Over the past five years or so, design thinking has come into its own in the tech industry. Designers have emerged from their peripheral roles in the product development process and they now work on teams alongside developers.

But just putting everyone in the same room with a common goal doesn’t always translate into great teamwork. In fact, lots of companies have found that getting their cross-functional teams to communicate has been one tough row to hoe.

Here at Making Sense, we’re lucky enough to have found a formula for getting everyone to work together effectively no matter what role they play in the development process. It’s a formula that draws its algorithm from the principles of design thinking and from a company culture that encourages innovation.

Let’s break that down into three basic concepts that need to be in place for designers and developers to pull up to the same table and get things done.     

1. Designers and developers need to speak the same language

The language of design is not the same language that developers speak. Business language is yet another whole different animal. For cross-functional teams to be effective, everyone will need to broaden their vocabulary beyond their given discipline and find common terms for communication.

Finding common language shouldn’t be hard once you all share an understanding of and empathy for each other’s roles on the team.
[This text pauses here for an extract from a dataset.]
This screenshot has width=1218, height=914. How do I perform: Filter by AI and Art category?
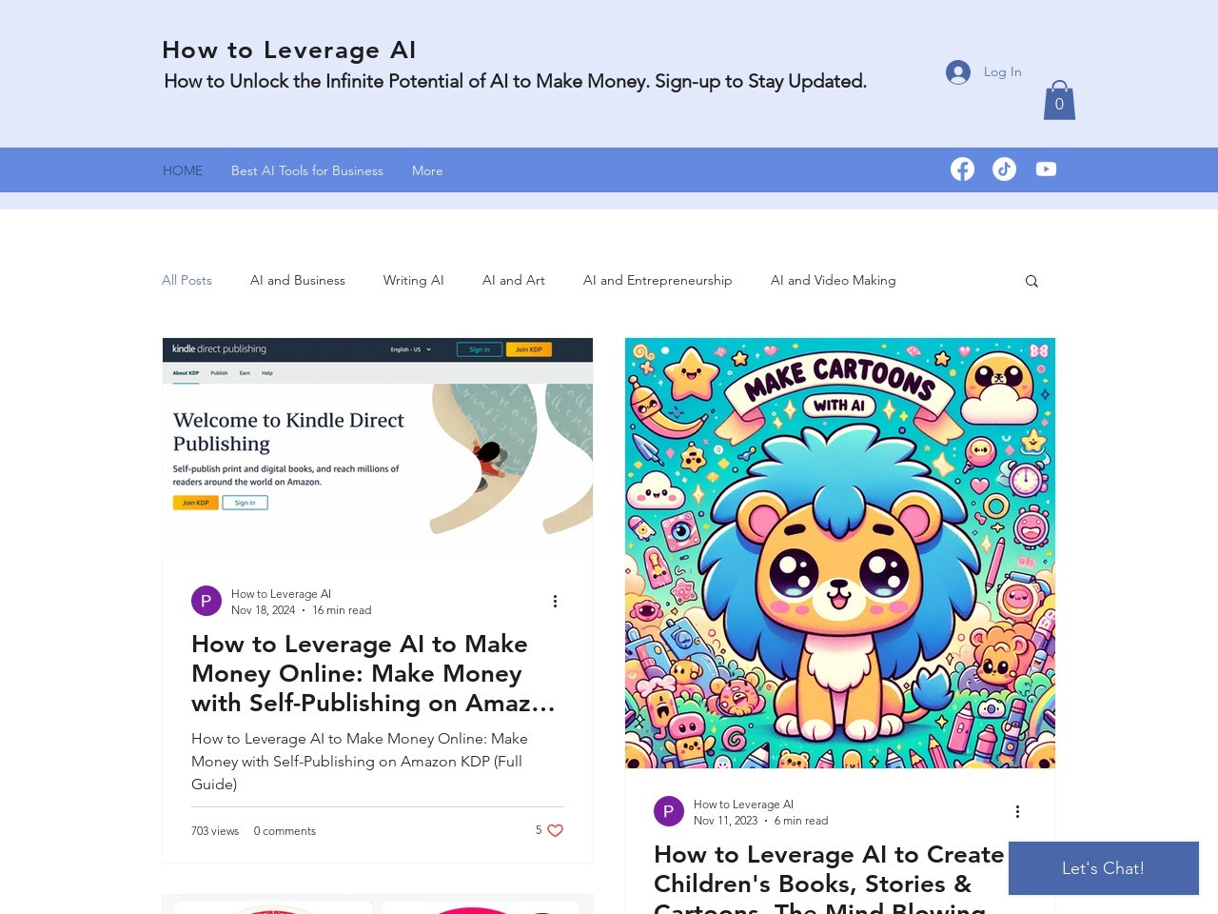coord(513,280)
Good communication is rooted in a common mindset. Ultimately, the goal for every team member is the same: to deliver the best possible product under the given set of circumstances you all share. By understanding one another’s roles, team members become better equipped to support one another. A common language will emerge from there.
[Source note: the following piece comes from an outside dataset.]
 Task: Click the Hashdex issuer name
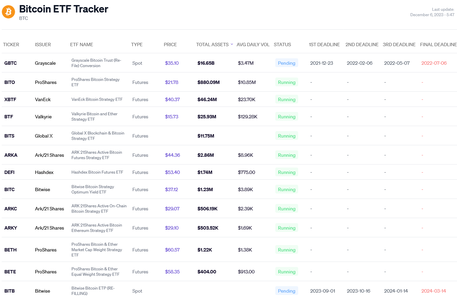pyautogui.click(x=44, y=172)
2. Company culture plays a role in how teams collaborate

Good communication is also rooted in a strong company culture. When there’s already a company-wide culture of collaboration and sharing going on, that communal sense of cooperation trickles down into teams. The last thing anyone needs is for team players to act like they’re not team players!

An “us-versus-them” mentality signals not only a breakdown in communications but a failure at the top levels of an organization to promote a collaborative company culture where everybody respects the opinions of others in the development process.

Company culture is a top-down phenomenon, where leadership plays a huge role in setting the scene for how employees manage their communications. When leadership encourages everyone to contribute their unique talents and to respect the contributions of others, individual teams are more likely to behave similarly. Empathy, respect, openness… the bedrock of collaboration.

3. Designer-developer communication affects the bottom line

At a time when companies are finding it harder and harder to stand out from the crowd, it’s more important than ever for leaders to give priority to product design.

A groundbreaking McKinsey study points out just how important design can be to businesses. Design-led companies, on average, see 32% more revenue compared to companies who silo their design talent and who haven’t quite got the hang of early-stage prototyping.

Only after designers and developers manage to find their groove and work out a way to communicate with one another can the stage be set for effective design thinking.

These three concepts boil down to empathy, respect, and big-picture thinking, things that make anyone a better team player, not just designers and developers.